Collection entries:
.....
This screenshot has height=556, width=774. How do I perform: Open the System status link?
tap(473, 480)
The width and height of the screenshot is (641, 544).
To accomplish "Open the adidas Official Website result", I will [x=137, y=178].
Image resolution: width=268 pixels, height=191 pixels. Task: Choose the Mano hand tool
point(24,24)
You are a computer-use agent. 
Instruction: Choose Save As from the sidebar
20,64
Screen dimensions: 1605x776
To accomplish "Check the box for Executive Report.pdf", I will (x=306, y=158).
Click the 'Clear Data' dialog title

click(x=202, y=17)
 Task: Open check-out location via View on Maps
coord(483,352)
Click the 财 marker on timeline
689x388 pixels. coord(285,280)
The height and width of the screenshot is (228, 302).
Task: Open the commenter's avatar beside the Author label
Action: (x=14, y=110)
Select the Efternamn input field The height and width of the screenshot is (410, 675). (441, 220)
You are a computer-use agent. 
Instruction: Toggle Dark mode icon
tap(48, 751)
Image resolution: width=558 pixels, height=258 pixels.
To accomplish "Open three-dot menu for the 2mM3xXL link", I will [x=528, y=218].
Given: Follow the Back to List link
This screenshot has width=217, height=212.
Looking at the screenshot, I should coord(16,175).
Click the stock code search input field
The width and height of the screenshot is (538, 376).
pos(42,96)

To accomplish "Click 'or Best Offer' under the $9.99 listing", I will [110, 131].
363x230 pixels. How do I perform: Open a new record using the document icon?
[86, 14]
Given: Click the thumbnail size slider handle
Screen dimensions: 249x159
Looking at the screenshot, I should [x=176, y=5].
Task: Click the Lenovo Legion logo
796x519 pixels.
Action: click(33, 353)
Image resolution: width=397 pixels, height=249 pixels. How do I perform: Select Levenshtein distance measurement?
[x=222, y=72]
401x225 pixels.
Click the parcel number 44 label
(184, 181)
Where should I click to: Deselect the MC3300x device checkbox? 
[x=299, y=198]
.....
Nothing from before the line containing "Instruction: Toggle Dark mode icon" should appear; copy that line and each one after it through the last line of the entries, exactly.

◆ Written response ◆
Instruction: Toggle Dark mode icon
tap(48, 751)
Image resolution: width=558 pixels, height=258 pixels.
To accomplish "Open three-dot menu for the 2mM3xXL link", I will [x=528, y=218].
Given: Follow the Back to List link
This screenshot has width=217, height=212.
Looking at the screenshot, I should coord(16,175).
Click the stock code search input field
The width and height of the screenshot is (538, 376).
pos(42,96)

To accomplish "Click 'or Best Offer' under the $9.99 listing", I will [110, 131].
363x230 pixels. How do I perform: Open a new record using the document icon?
[86, 14]
Given: Click the thumbnail size slider handle
Screen dimensions: 249x159
Looking at the screenshot, I should [x=176, y=5].
Task: Click the Lenovo Legion logo
796x519 pixels.
Action: click(33, 353)
Image resolution: width=397 pixels, height=249 pixels. How do I perform: Select Levenshtein distance measurement?
[x=222, y=72]
401x225 pixels.
Click the parcel number 44 label
(184, 181)
Where should I click to: Deselect the MC3300x device checkbox? 
[x=299, y=198]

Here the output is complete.